:: MATERIALS PROVIDED ::

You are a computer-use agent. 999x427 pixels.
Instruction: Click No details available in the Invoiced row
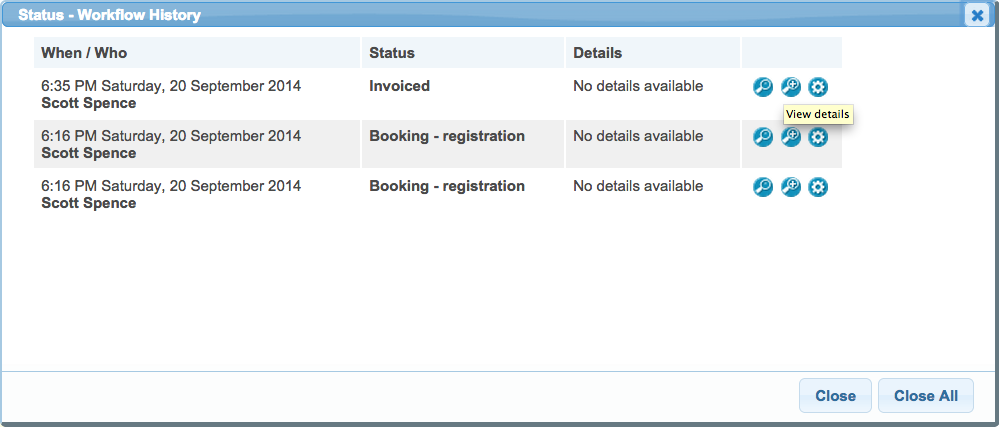[638, 86]
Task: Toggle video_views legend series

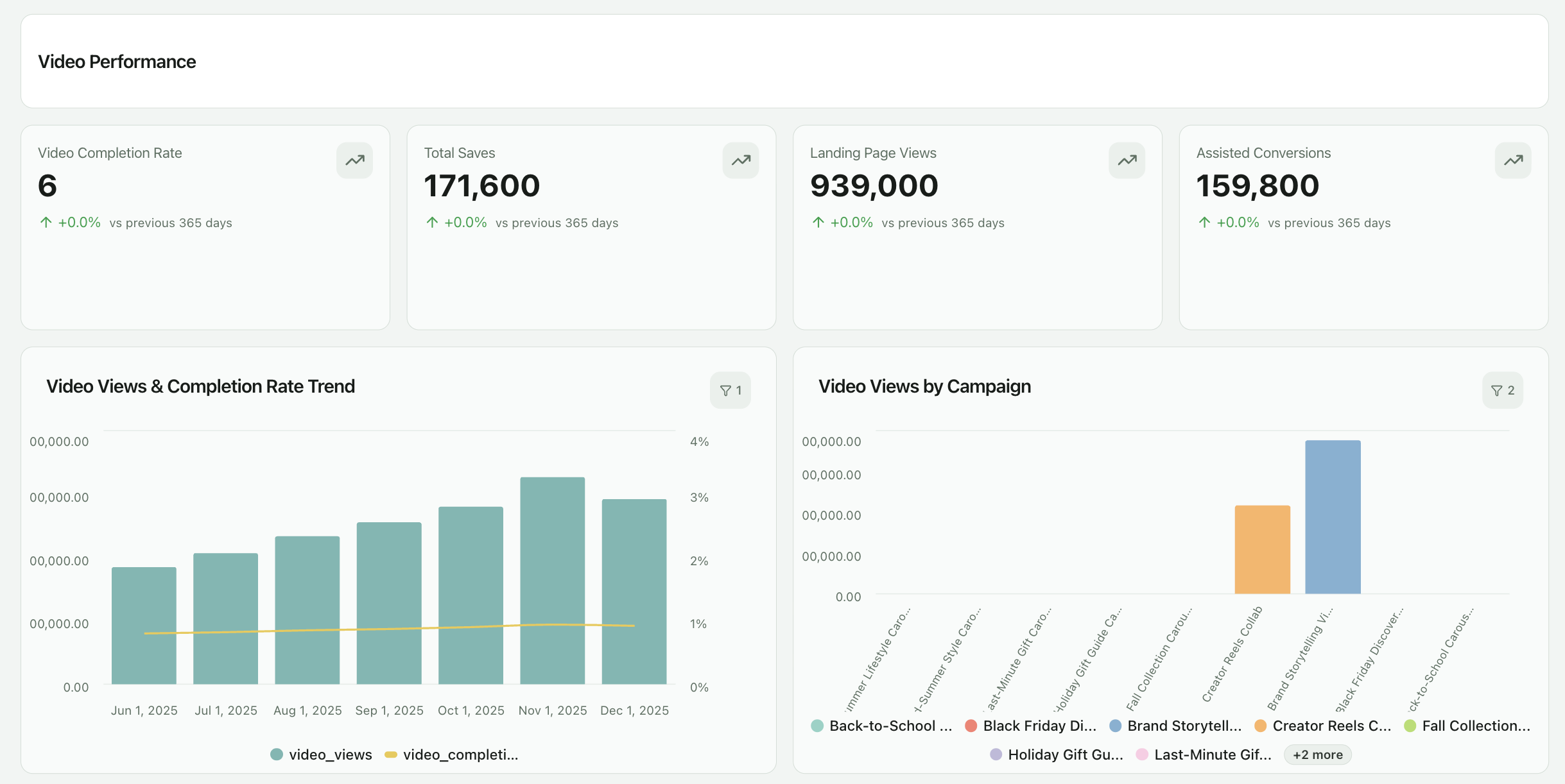Action: point(321,754)
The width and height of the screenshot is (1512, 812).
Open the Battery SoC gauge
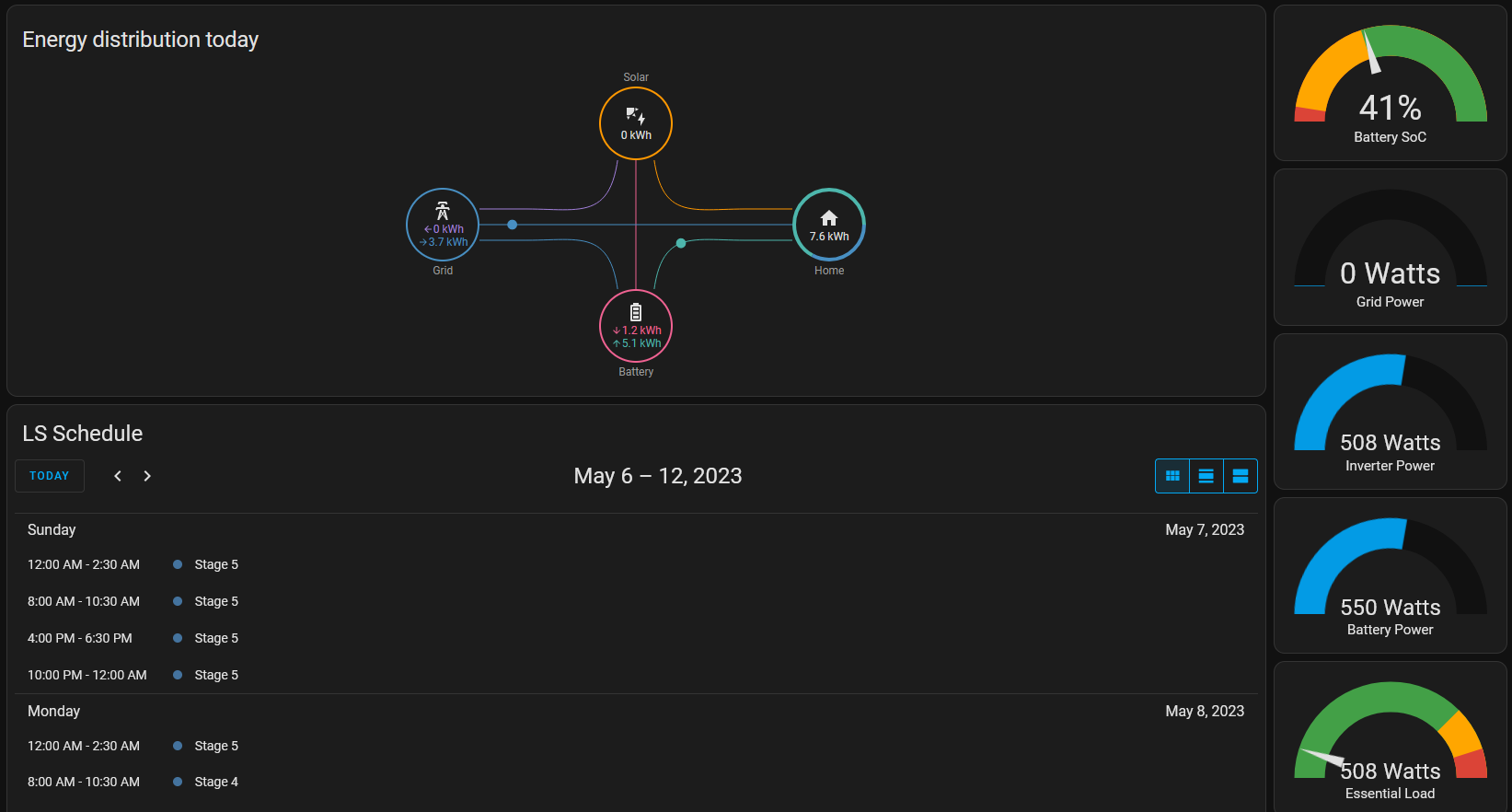tap(1390, 85)
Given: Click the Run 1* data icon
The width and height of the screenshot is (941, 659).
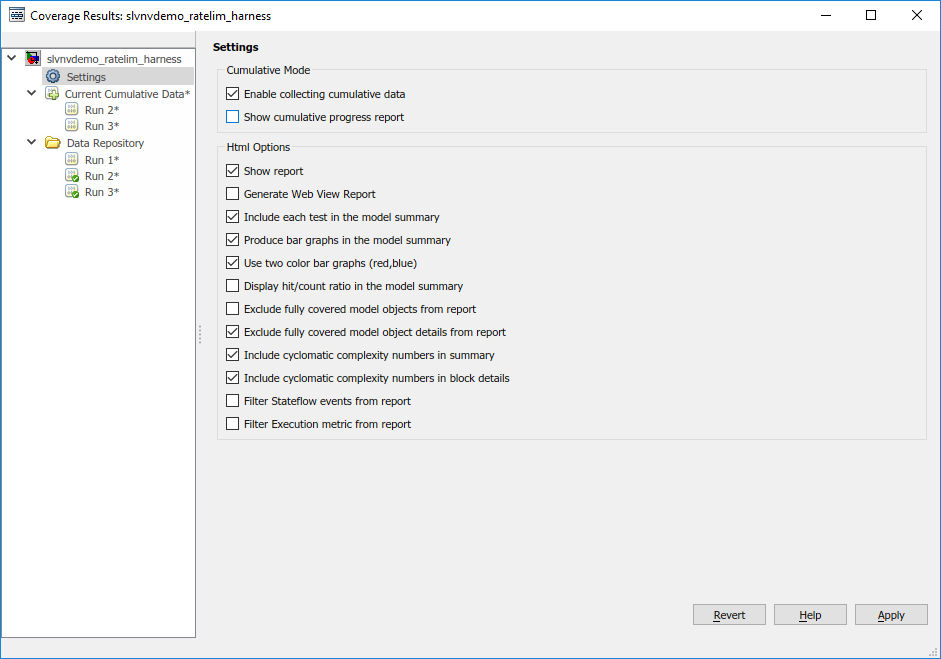Looking at the screenshot, I should pos(72,160).
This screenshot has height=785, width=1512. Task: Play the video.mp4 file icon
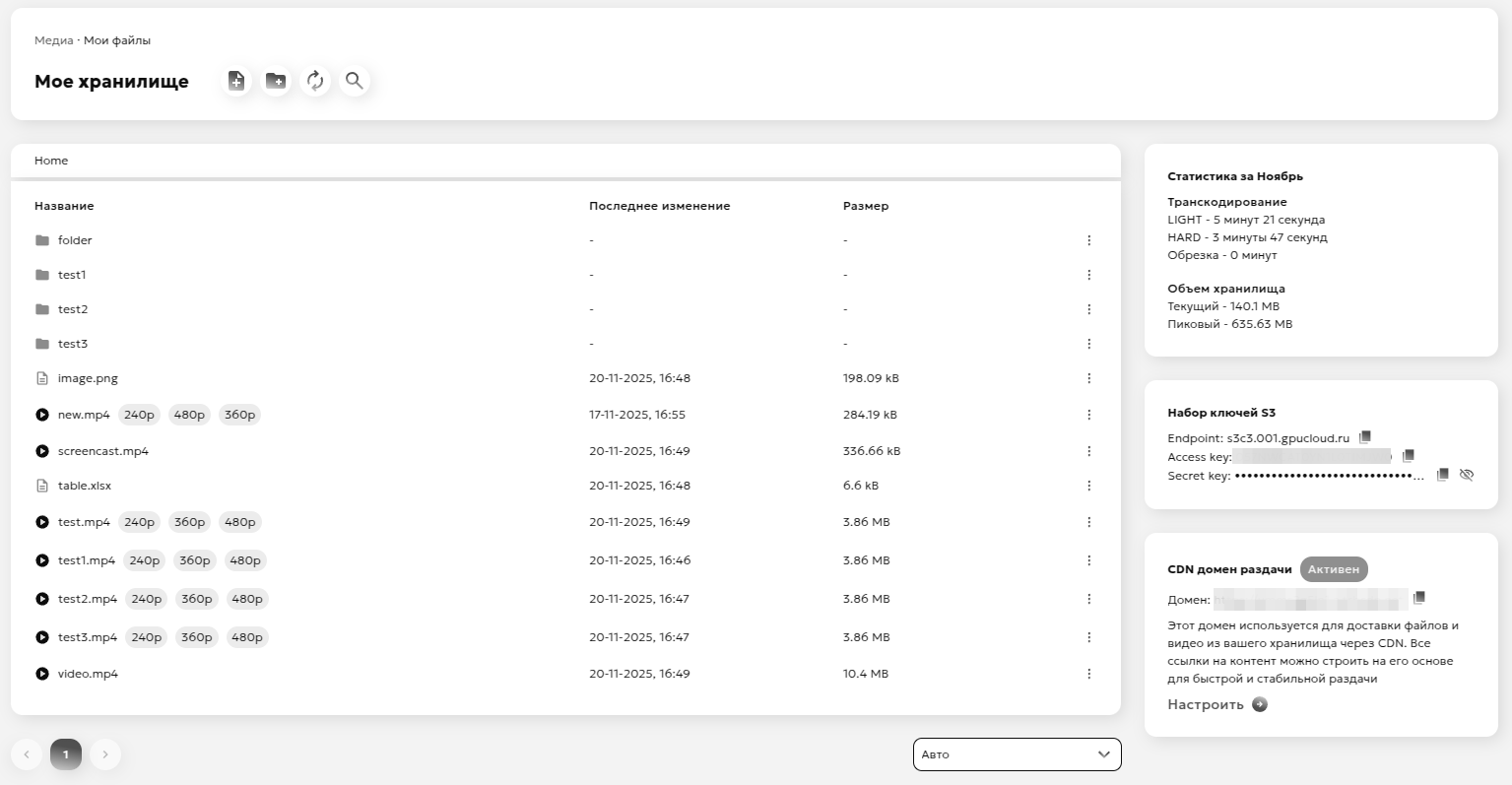point(42,674)
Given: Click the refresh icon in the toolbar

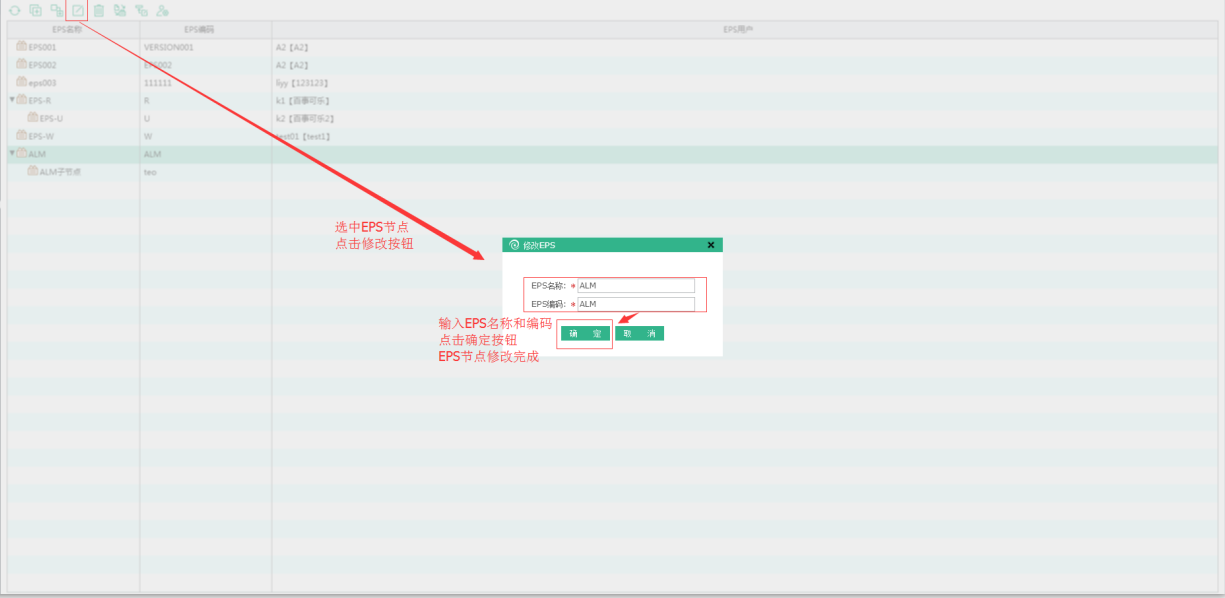Looking at the screenshot, I should 14,10.
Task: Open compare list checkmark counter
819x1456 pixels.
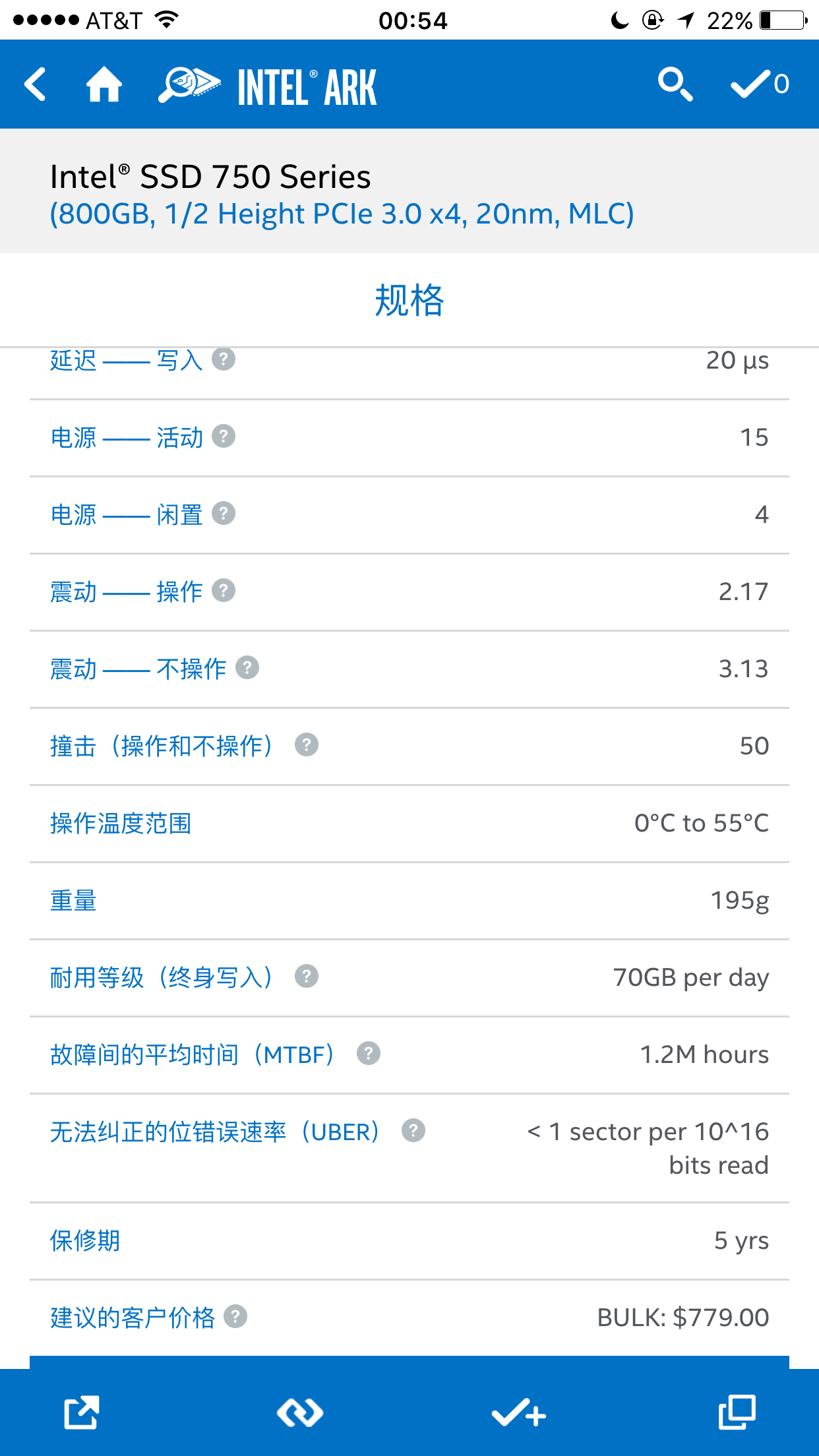Action: coord(760,84)
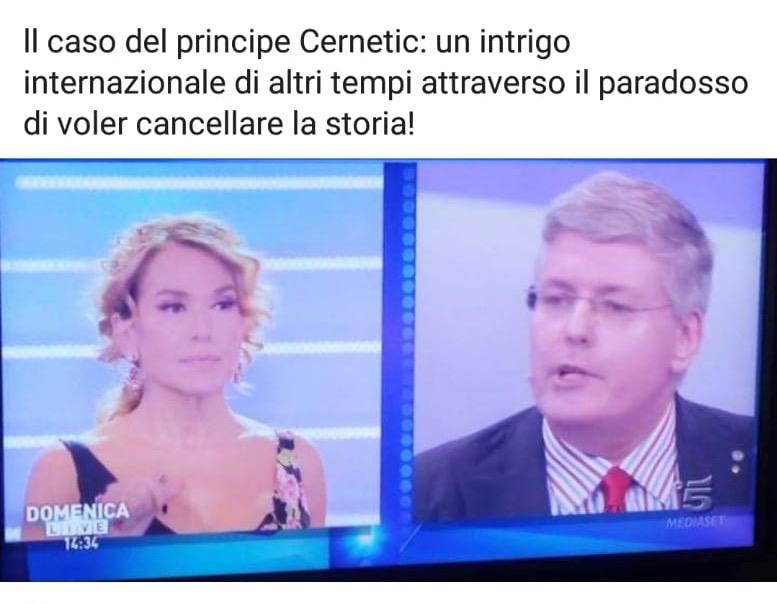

:::

§ **EXERCISE OBJECTIVE**
The range to set down runs from the line containing "Given: Click the refresh icon in the toolbar" through the final line of the data, both ends included; give it exactly and drop the pictures.

§ **OUTPUT BELOW**
Given: Click the refresh icon in the toolbar

Looking at the screenshot, I should 14,10.
Task: Open compare list checkmark counter
819x1456 pixels.
Action: coord(760,84)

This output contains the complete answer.